Data records
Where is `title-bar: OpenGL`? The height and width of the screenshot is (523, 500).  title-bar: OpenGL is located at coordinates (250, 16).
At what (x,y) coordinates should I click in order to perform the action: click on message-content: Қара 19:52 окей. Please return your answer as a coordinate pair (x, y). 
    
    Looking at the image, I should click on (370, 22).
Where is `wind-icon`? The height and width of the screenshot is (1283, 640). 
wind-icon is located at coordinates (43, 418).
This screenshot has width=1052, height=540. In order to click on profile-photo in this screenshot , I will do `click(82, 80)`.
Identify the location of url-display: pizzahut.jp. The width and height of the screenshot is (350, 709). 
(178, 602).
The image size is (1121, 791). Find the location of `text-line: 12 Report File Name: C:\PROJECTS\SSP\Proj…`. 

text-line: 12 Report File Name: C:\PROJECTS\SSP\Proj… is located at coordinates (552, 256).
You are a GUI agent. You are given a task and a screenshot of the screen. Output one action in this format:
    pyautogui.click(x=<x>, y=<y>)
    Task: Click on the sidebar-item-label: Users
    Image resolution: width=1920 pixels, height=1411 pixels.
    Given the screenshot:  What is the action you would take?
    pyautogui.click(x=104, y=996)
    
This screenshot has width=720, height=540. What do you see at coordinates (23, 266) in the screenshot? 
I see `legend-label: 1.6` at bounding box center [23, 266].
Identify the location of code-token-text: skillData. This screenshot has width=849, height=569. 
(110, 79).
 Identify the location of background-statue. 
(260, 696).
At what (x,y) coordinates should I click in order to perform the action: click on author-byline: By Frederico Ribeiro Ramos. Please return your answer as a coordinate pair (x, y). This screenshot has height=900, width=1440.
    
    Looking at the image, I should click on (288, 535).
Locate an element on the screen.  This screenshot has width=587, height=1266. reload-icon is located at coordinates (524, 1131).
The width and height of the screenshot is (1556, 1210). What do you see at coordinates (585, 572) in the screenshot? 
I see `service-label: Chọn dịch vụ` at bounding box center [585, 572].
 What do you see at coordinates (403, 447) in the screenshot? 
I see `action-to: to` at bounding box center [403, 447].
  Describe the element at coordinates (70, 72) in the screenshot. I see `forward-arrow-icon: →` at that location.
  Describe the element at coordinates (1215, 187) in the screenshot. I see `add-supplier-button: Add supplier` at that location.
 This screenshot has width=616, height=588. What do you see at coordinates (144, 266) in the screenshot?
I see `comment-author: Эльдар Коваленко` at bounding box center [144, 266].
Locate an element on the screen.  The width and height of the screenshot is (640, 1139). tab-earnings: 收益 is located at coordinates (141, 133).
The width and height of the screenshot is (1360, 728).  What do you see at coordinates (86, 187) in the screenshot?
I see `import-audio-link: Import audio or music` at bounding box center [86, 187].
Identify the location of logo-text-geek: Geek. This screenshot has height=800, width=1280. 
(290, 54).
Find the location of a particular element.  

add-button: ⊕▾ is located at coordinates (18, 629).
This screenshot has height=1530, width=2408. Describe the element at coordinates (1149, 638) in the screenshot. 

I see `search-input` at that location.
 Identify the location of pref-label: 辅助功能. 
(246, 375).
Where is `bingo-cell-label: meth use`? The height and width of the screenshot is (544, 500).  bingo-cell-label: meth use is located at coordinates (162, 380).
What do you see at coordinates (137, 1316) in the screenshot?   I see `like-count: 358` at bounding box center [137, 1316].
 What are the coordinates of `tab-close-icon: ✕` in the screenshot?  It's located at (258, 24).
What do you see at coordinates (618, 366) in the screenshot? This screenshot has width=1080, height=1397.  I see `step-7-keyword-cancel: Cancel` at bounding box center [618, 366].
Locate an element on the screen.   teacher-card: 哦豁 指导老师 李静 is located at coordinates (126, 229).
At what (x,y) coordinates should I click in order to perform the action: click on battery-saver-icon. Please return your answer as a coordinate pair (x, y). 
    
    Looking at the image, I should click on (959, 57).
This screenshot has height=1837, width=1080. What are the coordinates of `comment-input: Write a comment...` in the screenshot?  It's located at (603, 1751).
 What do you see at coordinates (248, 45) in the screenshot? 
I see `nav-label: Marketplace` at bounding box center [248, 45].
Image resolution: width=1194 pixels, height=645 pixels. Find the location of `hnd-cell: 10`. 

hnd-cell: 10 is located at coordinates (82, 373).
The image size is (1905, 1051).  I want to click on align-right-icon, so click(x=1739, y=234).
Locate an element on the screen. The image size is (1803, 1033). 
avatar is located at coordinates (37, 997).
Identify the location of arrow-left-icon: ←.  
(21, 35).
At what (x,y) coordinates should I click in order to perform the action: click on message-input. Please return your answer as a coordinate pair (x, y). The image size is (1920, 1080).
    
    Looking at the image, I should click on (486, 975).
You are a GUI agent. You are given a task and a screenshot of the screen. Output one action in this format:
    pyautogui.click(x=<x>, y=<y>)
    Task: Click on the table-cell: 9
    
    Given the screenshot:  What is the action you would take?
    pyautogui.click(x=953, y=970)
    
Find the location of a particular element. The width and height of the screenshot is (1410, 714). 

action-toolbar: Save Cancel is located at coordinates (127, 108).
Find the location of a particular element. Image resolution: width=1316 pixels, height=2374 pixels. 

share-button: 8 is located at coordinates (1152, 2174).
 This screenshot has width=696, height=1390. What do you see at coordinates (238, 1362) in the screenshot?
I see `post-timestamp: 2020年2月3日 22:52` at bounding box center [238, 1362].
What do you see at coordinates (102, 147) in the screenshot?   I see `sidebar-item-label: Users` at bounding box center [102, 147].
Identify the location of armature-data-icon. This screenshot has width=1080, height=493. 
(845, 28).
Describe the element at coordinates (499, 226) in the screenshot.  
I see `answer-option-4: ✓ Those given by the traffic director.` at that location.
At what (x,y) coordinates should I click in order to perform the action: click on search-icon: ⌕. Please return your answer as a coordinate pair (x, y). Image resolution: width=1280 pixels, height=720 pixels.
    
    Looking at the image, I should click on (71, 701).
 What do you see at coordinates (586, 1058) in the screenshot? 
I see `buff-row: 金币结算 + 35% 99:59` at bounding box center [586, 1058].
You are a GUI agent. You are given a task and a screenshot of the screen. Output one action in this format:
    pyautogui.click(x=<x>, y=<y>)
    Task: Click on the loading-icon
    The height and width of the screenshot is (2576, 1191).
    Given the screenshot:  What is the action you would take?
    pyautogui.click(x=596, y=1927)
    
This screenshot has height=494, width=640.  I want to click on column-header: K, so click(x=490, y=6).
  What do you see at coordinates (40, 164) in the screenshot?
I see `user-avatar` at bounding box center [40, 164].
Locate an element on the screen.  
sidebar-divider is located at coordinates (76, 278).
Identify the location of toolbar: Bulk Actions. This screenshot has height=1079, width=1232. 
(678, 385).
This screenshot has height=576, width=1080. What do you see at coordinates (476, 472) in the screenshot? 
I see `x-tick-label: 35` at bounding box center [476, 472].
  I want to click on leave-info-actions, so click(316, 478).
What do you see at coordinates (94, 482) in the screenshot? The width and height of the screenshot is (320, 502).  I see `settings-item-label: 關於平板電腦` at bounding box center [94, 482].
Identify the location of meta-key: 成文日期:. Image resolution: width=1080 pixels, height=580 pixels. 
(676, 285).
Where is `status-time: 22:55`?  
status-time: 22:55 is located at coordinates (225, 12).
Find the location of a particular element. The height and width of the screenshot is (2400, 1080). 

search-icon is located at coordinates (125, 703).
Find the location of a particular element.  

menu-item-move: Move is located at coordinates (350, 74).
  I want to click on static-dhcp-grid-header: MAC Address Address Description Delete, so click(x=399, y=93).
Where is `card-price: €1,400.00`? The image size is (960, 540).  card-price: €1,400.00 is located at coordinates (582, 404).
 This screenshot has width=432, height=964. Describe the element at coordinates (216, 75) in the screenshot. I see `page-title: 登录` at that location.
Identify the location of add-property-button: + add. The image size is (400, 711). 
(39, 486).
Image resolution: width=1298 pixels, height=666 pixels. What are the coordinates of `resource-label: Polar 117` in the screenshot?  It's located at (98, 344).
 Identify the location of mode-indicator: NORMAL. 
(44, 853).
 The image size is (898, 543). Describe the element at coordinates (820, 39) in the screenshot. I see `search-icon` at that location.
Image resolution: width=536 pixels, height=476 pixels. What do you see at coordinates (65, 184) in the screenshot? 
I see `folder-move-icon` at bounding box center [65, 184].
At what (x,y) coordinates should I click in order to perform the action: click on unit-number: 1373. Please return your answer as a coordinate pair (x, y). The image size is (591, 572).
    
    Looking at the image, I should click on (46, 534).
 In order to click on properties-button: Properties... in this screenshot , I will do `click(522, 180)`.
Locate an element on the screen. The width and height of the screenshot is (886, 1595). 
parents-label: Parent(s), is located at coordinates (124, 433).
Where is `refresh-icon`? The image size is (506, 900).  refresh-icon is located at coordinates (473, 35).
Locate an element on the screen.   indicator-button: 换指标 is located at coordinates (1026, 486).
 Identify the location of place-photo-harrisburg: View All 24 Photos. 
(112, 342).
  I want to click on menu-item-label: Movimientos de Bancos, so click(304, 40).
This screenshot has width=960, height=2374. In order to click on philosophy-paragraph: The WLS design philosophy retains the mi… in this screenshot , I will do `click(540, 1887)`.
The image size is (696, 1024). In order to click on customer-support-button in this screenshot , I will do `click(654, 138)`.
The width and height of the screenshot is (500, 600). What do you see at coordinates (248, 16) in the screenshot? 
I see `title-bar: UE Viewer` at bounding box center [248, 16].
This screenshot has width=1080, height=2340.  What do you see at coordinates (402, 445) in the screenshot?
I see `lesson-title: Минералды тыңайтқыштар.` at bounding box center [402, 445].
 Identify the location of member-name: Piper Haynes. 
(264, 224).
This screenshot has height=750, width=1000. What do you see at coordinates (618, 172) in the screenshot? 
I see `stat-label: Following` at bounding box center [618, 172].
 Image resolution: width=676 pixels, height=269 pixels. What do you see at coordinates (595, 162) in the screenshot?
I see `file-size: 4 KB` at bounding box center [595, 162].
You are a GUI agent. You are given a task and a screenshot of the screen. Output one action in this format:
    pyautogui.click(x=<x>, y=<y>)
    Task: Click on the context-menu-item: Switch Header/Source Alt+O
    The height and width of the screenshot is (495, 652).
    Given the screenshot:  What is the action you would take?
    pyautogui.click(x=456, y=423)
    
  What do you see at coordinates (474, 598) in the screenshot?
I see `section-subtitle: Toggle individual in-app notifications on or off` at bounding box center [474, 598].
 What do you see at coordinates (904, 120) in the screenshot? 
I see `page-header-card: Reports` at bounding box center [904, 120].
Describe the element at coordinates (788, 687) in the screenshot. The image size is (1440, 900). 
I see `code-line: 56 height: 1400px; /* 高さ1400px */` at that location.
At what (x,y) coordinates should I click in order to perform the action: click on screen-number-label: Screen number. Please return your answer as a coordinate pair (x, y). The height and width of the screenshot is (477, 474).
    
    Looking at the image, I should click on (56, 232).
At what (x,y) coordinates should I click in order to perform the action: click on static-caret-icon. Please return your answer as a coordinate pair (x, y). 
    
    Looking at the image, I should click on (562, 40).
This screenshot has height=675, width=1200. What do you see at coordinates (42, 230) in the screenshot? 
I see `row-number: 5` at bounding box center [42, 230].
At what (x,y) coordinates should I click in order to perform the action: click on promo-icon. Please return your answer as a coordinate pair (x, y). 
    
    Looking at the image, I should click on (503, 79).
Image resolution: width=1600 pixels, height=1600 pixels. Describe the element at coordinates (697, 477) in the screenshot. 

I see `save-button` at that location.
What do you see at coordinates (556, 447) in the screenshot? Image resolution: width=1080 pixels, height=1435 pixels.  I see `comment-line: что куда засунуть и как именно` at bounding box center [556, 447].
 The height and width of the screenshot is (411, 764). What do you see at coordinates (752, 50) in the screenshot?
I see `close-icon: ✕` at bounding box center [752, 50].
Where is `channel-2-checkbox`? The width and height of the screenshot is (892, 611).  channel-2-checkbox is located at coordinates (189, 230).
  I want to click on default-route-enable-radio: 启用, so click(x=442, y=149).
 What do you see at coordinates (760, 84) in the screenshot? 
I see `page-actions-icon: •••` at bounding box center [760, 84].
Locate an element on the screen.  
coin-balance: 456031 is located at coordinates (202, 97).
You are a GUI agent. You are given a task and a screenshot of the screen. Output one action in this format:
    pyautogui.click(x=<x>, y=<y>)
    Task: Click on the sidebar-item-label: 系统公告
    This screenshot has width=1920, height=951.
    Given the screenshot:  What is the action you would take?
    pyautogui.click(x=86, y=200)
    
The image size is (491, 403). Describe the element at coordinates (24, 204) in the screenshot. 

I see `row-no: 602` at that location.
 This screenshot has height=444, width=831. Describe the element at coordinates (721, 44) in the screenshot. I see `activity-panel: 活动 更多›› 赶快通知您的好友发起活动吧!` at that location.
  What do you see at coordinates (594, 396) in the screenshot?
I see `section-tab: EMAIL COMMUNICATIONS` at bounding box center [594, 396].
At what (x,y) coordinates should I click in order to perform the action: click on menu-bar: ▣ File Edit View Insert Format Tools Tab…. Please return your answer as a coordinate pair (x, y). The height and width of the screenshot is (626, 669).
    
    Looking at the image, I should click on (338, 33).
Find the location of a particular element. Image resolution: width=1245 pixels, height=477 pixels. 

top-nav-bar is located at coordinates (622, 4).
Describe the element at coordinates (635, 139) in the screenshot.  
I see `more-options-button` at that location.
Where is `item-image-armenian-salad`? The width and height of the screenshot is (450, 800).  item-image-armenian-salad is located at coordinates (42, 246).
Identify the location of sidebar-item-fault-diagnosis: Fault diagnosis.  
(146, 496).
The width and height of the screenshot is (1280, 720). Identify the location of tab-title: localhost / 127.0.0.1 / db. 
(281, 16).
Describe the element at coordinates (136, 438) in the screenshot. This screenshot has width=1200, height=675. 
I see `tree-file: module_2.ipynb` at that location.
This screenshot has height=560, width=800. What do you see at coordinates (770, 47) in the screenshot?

Brief
Rewrite the data from the line that contains "pixels, height=477 pixels." through the line that contains "(146, 496).", putting "Explain the element" in place of "Describe the element" and keeping everything else the same.

Response to the exercise
Find the location of a particular element. Image resolution: width=1245 pixels, height=477 pixels. 

top-nav-bar is located at coordinates (622, 4).
Explain the element at coordinates (635, 139) in the screenshot.  
I see `more-options-button` at that location.
Where is `item-image-armenian-salad`? The width and height of the screenshot is (450, 800).  item-image-armenian-salad is located at coordinates (42, 246).
Identify the location of sidebar-item-fault-diagnosis: Fault diagnosis.  
(146, 496).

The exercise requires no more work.